-------- PASSAGE PROVIDED

This morning I will discuss our consolidated results for the third quarter of 2012.
Gary will discuss two unusual non-cash items recorded this quarter as well as some recent financing activities.
Scott will comment on the performance of each business unit.
And finally, Greg will discuss certain aspects of our Field Services business.
This morning we reported net income of $10 million or $0.02 per diluted share.
The results for the third quarter of 2012 include two unusual items -- first, a $252 million non-cash goodwill impairment charge associated with our Competitive Energy Services business; and second, a $136 million non-cash pretax gain associated with our purchase of the remaining 50% interest in the Waskom gathering and processing joint venture.
Excluding these unusual items, net income for the third quarter of 2012 would have been $174 million or $0.40 per diluted share.
Net income for the third quarter of 2011 was $973 million or $2.27 per diluted share.
As you may recall, last year we also recorded an unusual item, net income of $811 million associated with the final resolution of the true-up appeal.
Excluding this unusual item, net income would have been $162 million or $0.38 per diluted share.
Operating income for the third quarter was $88 million.
Excluding unusual items, operating income for the third quarter would have been $340 million compared to $357 million for the same period last year.
As you will hear in a few minutes from Scott, our businesses delivered solid performances this quarter, in line with our expectations.
Our regulated electric and gas distribution utilities produced strong results.
And despite the low natural gas prices and the lack of basis differentials, our midstream and Competitive Energy Services businesses performed well.
I will now turn the call over to Gary.
Gary Whitlock - EVP, CFO
Thank you, David, and good morning to everyone.
Today, I would first like to discuss the two unusual items that are included in our results for the third quarter.
Then I will review our debt refinancing, earnings guidance, and dividend declaration.
The $252 million non-cash impairment charge relates to the goodwill resulting from the 1997 merger between Houston Industries and NorAm Energy.
$335 million of that goodwill was associated with our Competitive Energy Services business.
In the third quarter of each year we perform a goodwill impairment test.
The adverse wholesale market conditions facing our energy services business, specifically the prospects for continued low geographic and seasonal price differentials, led to a reduction in our estimate of the fair value of goodwill associated with this business.

----------------

» **WRITTEN EXERCISE A**: In the earnings call excerpt, what was net income for the third quarter of 2011?

-------- MATERIAL FOR THE TASK

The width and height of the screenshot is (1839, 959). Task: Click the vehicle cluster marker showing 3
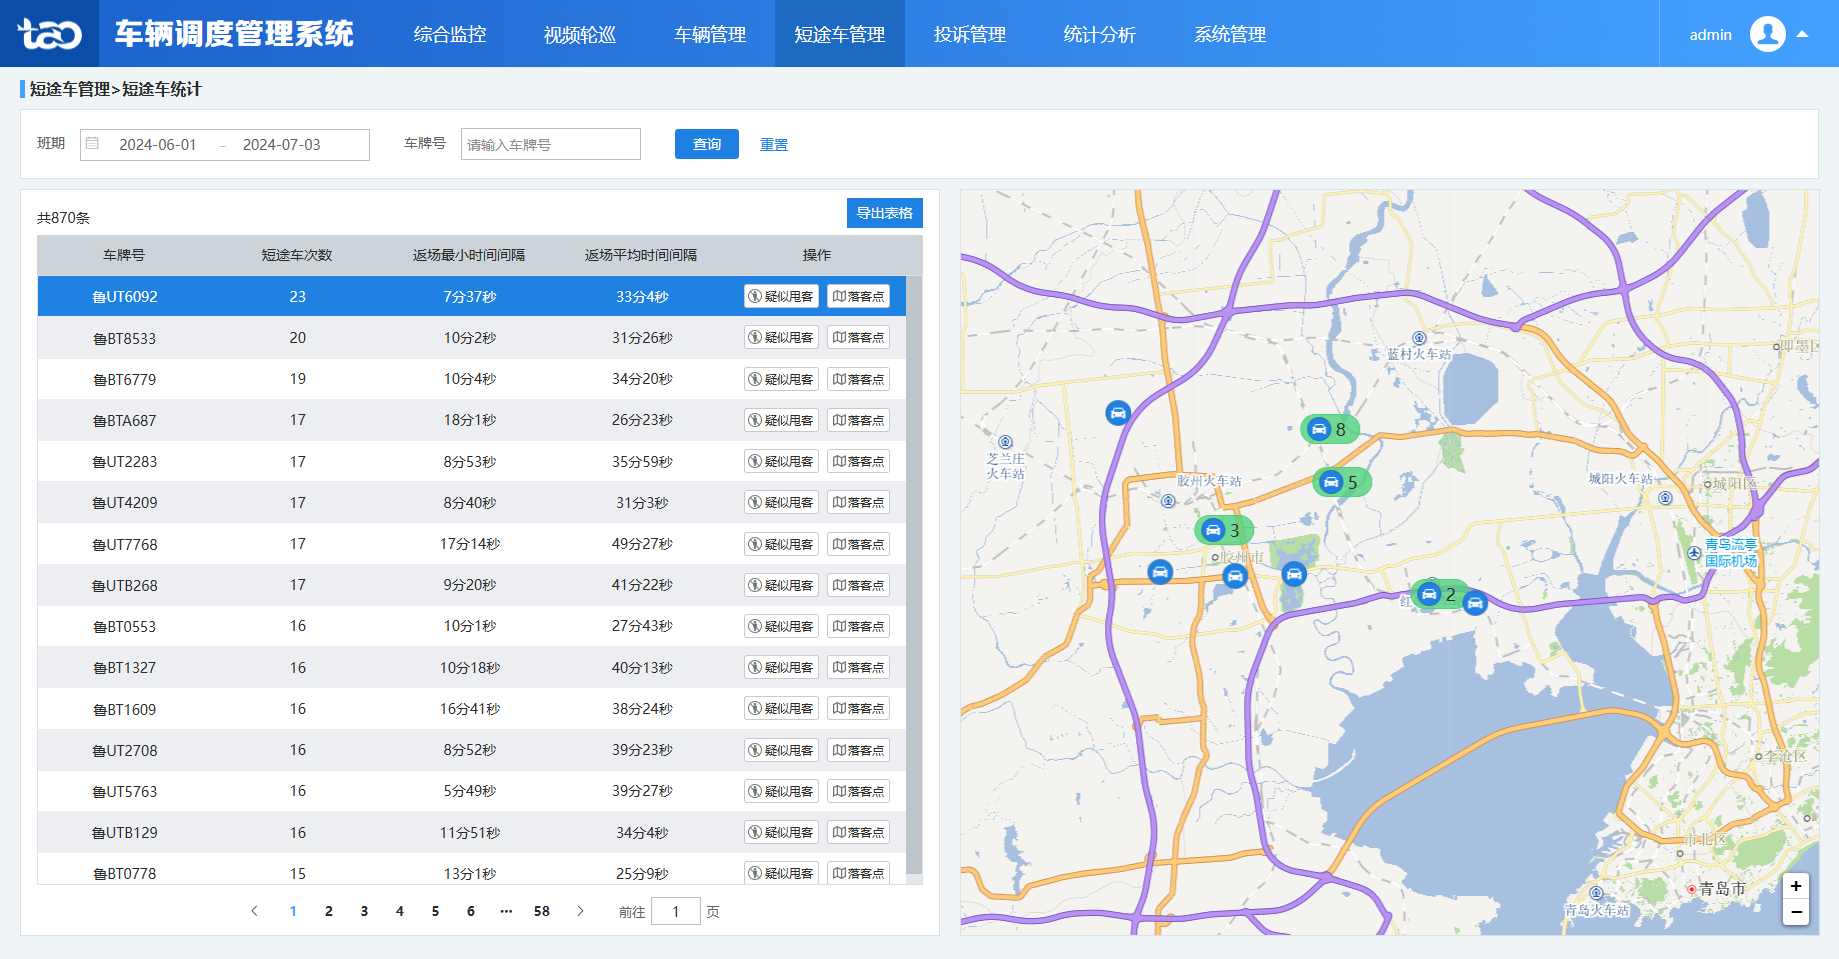pos(1223,530)
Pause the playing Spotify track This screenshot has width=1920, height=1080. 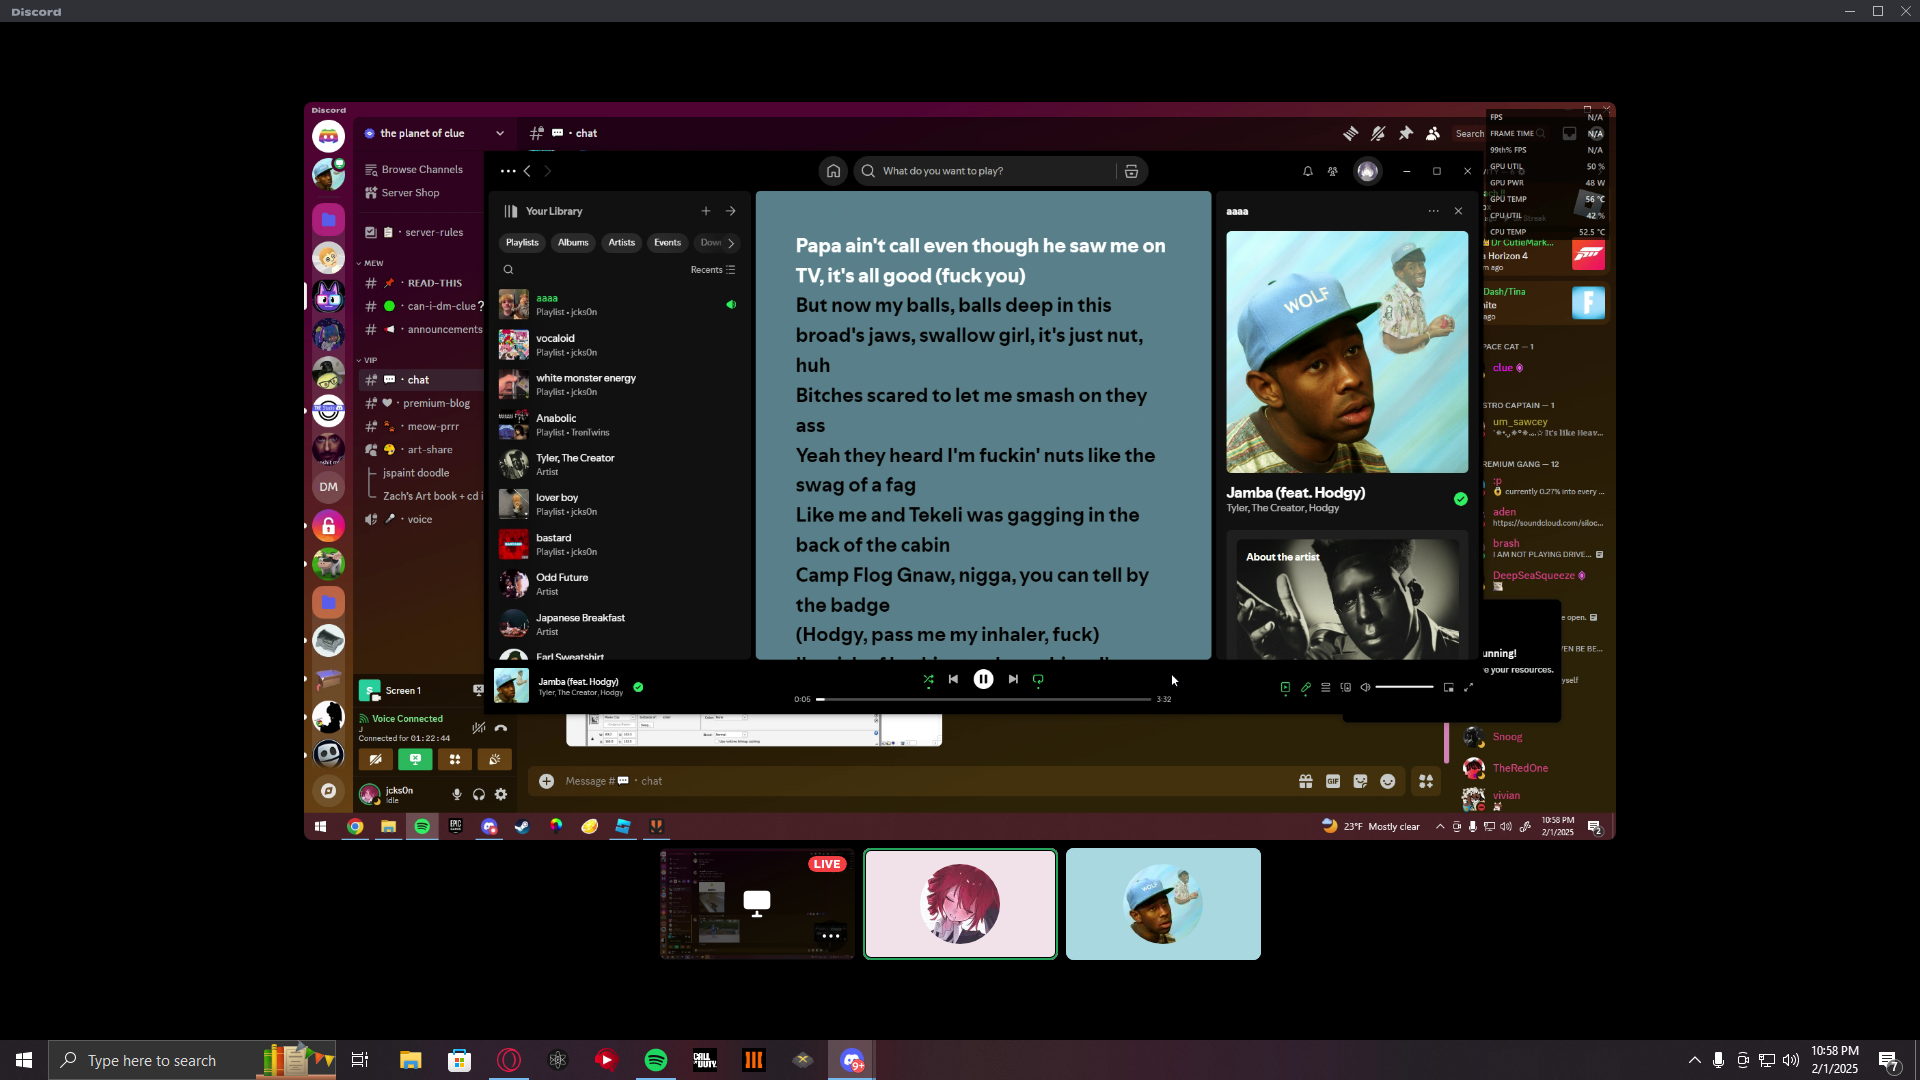tap(983, 679)
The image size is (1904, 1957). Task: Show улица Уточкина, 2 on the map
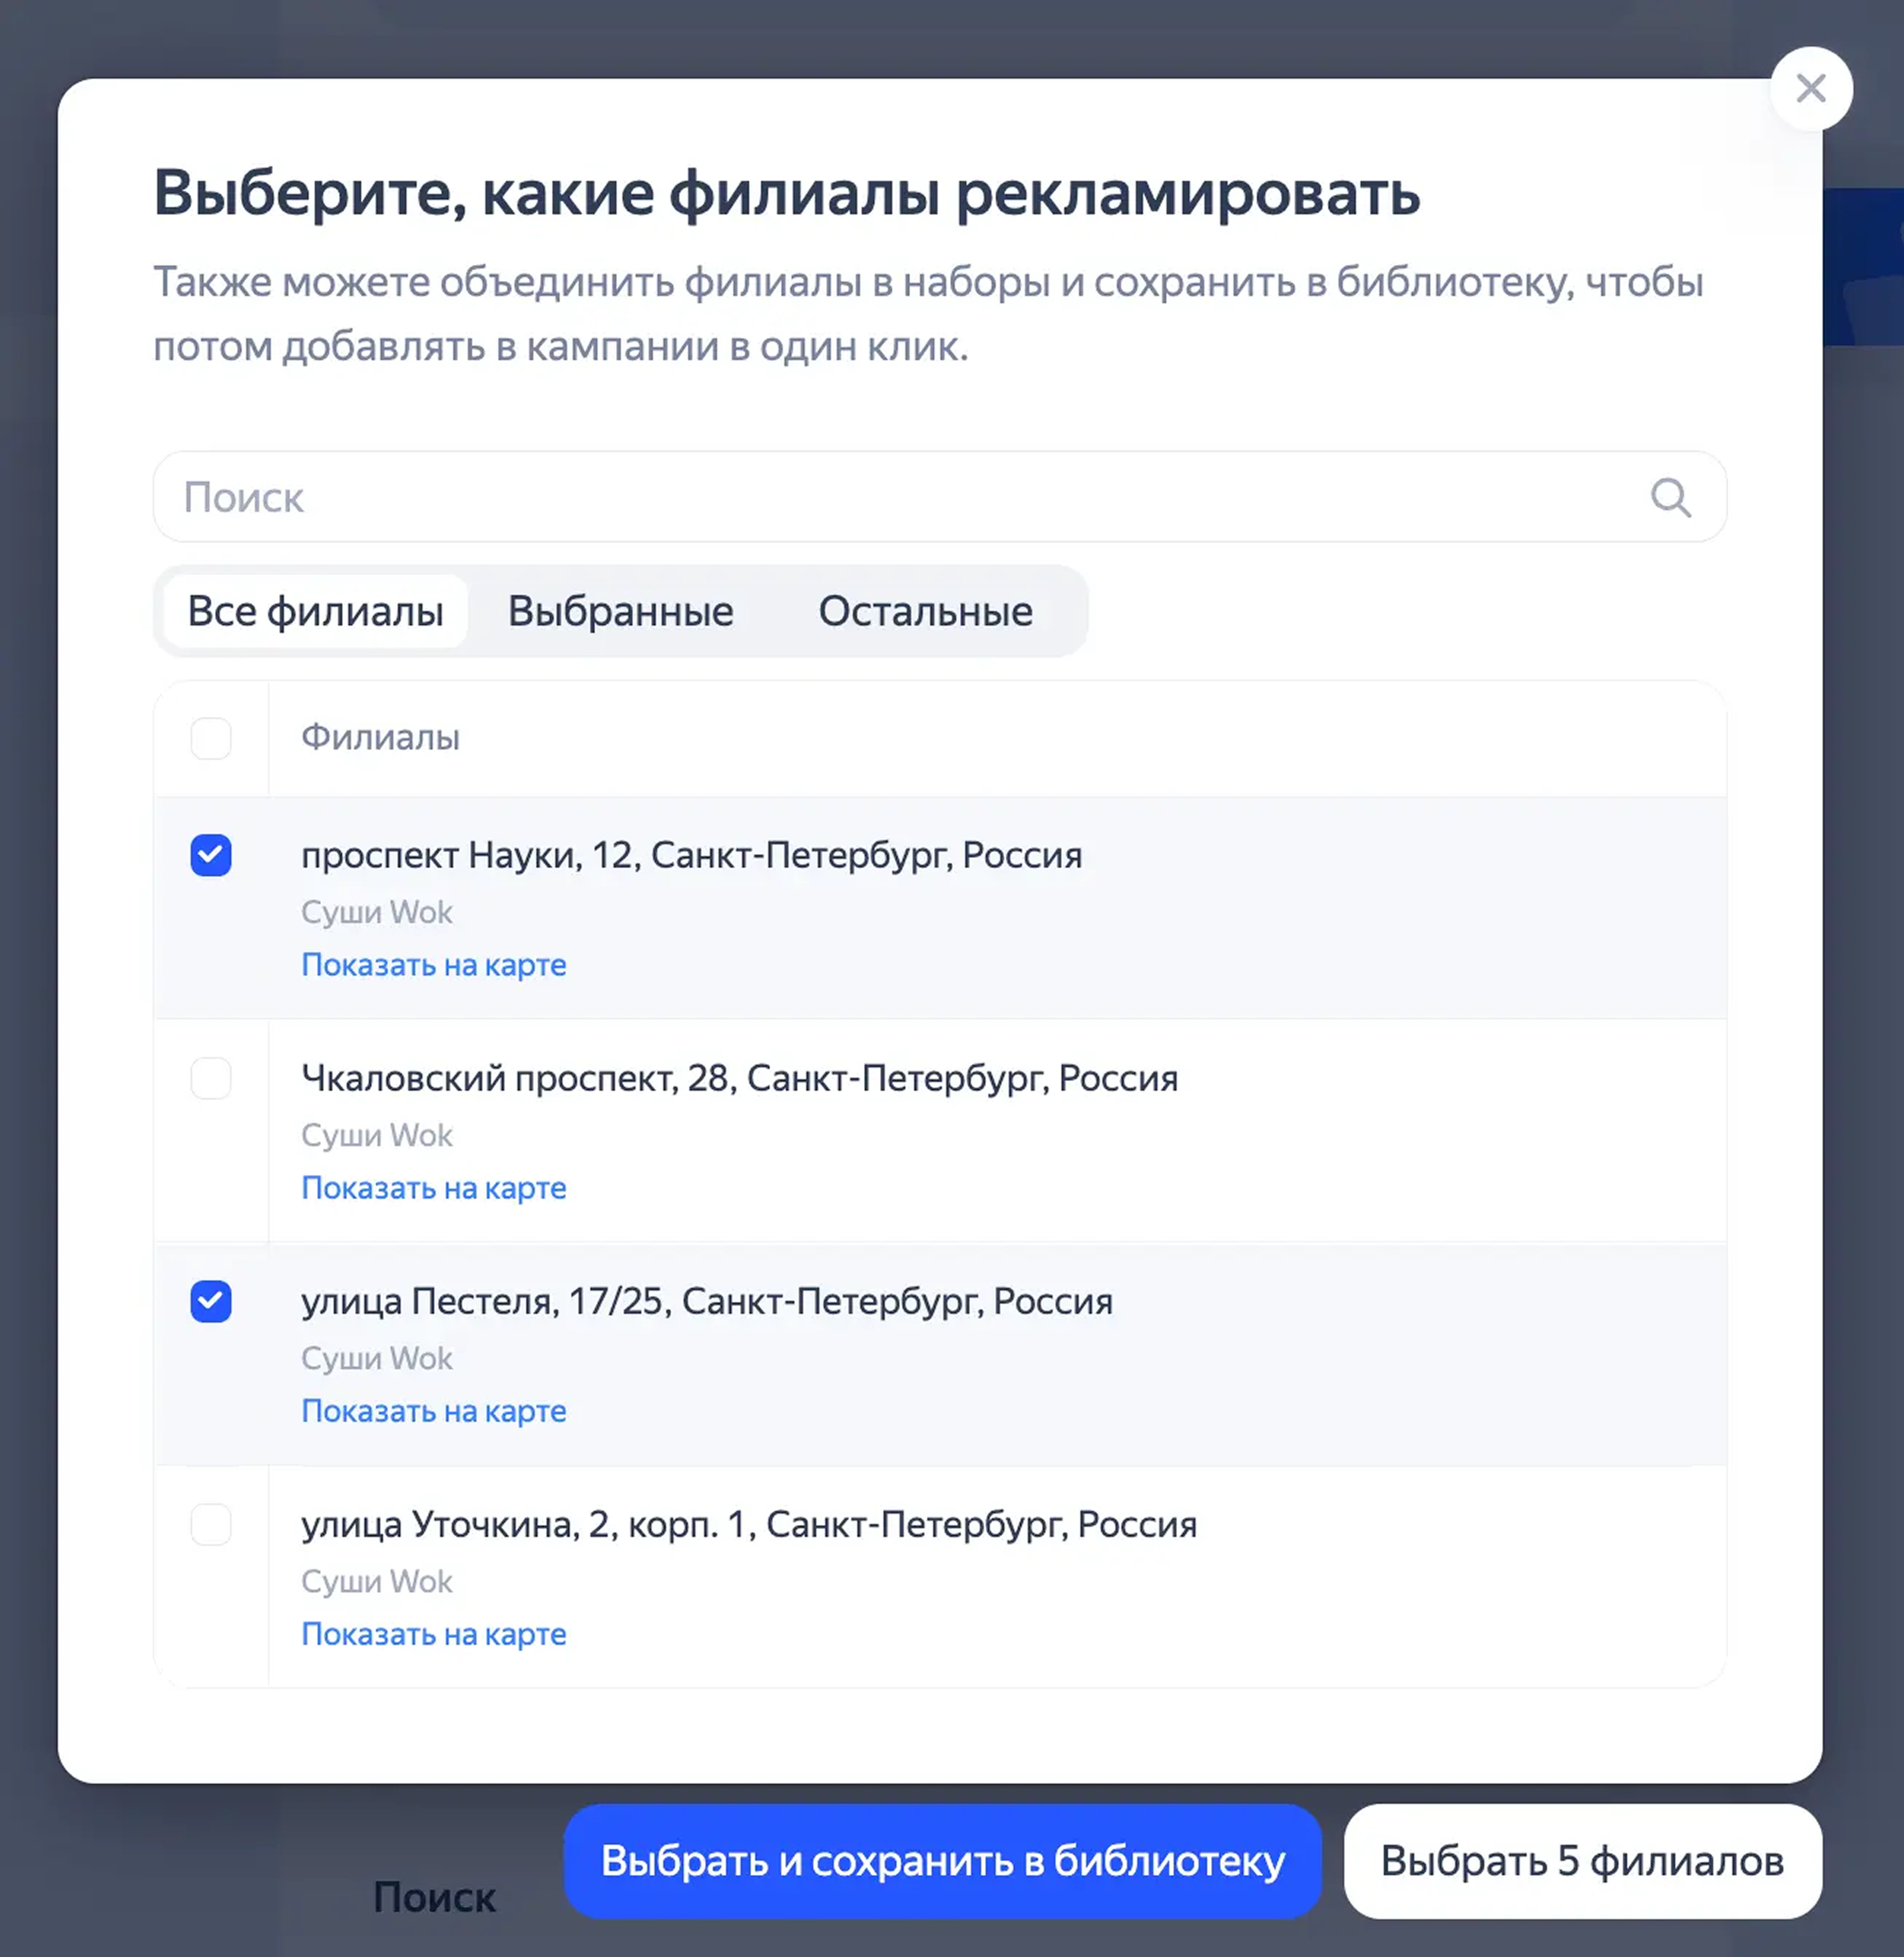pyautogui.click(x=433, y=1634)
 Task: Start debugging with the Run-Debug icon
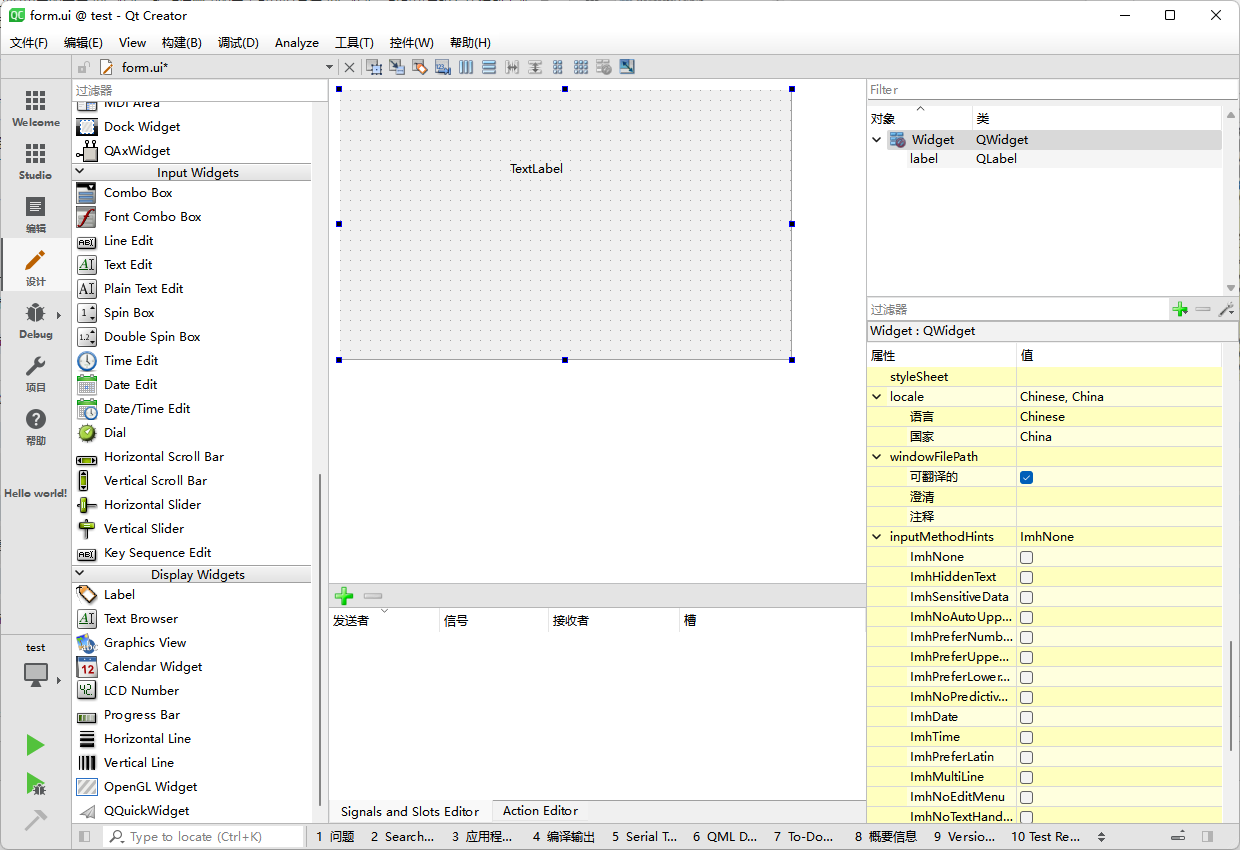(x=35, y=783)
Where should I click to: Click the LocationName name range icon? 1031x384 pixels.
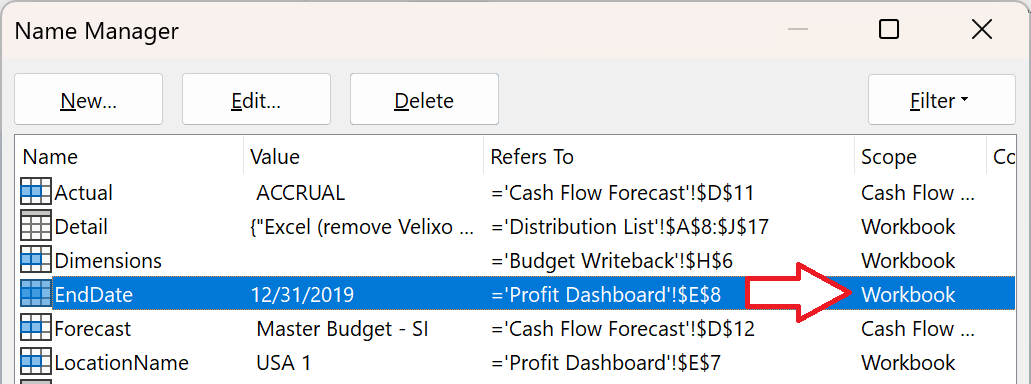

----------------

» **WRITTEN EXERCISE B**: Rewrite the part of the records that opens with the line containing "Task: Start debugging" and runs through the end of the records, replacing "icon" with "button" and keeping everything else unchanged. Give only that part, and leave the pictures out.

» **ANSWER A**: $973 million, or $2.27 per diluted share.

» **ANSWER B**:
 Task: Start debugging with the Run-Debug button
(x=35, y=783)
Where should I click to: Click the LocationName name range button? 1031x384 pixels.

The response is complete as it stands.